Manuela si percepisce come quell’atleta che deve saltare l’ultimo ostacolo ed avverte la fatica. Ma quanta gioia proverà dopo. La sua nobiltà di sentimenti ne affinano la sensibilità al punto da farsi carico del dolore altrui pur essendo la sua ancora di salvezza. Sono segnali di stile acquisiti da una educazione familiare altruista, generosa e carica di umanità. Valori confrontati anche con suor Margherita Di Rosa, sua insegnante di Matematica, e suor Maria Conti, sua docente di Italiano.
“Ricorderò sempre – recita la lettera – quando mi hanno comunicato l’inserimento ufficiale in lista per il trapianto di cuore: riuniti nella cappella della sagrestia dell’ospedale” insieme ai medici “è iniziata l’attesa. Devo dire che ho cercato di riempire le giornate leggendo tanto e progettando il “dopo”, sempre ponendo la massima fiducia in Dio. Poi alle 16.34 di un pomeriggio d’Ottobre è arrivata la telefonata”. C’era “un cuore disponibile. Dopo un iniziale momento di panico totale, nel quale ho gridato e pianto, mi sono ripresa ed ho cominciato a preparami. Il primo pensiero è andato al donatore ed alla sua famiglia e alla generosità del loro gesto. Giunta in ospedale tra prelievi ed esami vari il tempo è passato ed io pensavo solo che mi sarei addormentata e i medici avrebbero lavorato al meglio per me. Sapevo già che mi sarei svegliata in terapia intensiva e che non avrei potuto avere accanto mia mamma e mio papà, ma che loro sarebbero stati fuori dalla stanza”. “Ora sono a casa qui a Roma, il trapianto è andato bene ed io ho iniziato questo nuovo percorso che spero mi consentirà di stare bene e fare tante cose. Vorrei diventare un medico pediatra-cardiologo per aiutare tanti bimbi, anche quelli di paesi lontani, che come me avranno bisogno di cure”.

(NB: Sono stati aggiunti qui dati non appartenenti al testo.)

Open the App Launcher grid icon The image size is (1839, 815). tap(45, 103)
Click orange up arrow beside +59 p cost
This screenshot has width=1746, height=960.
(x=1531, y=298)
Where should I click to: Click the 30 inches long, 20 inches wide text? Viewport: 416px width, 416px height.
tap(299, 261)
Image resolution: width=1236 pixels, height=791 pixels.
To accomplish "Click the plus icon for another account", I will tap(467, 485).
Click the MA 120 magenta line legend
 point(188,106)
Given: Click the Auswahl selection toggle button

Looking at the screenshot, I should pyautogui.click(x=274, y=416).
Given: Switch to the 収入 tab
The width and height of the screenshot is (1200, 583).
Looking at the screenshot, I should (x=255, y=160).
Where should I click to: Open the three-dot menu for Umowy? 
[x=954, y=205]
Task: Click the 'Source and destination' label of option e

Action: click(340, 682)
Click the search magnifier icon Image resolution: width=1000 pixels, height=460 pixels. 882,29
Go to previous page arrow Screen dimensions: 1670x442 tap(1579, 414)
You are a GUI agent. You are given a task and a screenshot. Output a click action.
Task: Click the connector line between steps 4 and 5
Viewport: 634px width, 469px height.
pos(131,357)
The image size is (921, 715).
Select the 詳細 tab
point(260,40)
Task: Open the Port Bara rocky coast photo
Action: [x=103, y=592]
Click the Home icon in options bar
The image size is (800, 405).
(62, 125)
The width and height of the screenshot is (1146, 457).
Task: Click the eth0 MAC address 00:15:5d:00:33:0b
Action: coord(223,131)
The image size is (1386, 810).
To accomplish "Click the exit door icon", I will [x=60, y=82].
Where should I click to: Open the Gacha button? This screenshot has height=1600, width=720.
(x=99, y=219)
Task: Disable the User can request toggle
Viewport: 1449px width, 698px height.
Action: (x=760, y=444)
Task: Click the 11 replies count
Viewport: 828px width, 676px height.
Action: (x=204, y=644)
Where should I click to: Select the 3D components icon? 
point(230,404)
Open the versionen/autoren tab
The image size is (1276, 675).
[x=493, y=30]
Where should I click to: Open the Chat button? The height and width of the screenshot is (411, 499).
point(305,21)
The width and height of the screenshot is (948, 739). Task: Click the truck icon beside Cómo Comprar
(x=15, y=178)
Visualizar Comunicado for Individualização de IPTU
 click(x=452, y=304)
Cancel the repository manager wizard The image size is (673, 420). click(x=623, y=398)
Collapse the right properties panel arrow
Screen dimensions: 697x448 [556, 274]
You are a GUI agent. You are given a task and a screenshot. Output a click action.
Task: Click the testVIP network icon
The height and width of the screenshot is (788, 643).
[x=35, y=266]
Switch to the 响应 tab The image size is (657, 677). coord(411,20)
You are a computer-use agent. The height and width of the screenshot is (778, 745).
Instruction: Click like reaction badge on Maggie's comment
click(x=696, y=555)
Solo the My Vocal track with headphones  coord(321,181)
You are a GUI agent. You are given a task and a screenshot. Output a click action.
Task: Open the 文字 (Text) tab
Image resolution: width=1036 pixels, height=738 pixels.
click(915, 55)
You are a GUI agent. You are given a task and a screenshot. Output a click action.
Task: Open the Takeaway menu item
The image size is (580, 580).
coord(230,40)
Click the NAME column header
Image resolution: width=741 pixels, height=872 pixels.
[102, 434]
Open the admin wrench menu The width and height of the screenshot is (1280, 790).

La lettera si chiude con un linguaggio semplice, affettuoso ed informale: “Caro Papa Francesco io pregherò per te e vorrei che, insieme a me, anche tu pregassi per tutti gli altri bimbi ammalati ed in particolare per quelli che ancora aspettano un cuore nuovo e una vita nuova e perché i loro genitori sentano sempre accanto a loro la presenza di Dio a sorreggerli e dargli forza”.
È evidente la statura interiore di Manuela. Vuol dare coraggio, in particolare, ai suoi genitori ed ai nonni. Ma il suo cuore nuovo improvvisamente si arresta. Ed è uno strazio. Un dolore compunto. Si intuiscono le tante domande senza risposta. Solo un’atmosfera di unione con Dio. La fiducia di Manuela nel Dio della vita e adesso la visione della Luce che sempre risplende sosterrà i lembi di una ferità che mai potrà rimarginarsi ma solo avrà, col tempo, il sapore della tenerezza.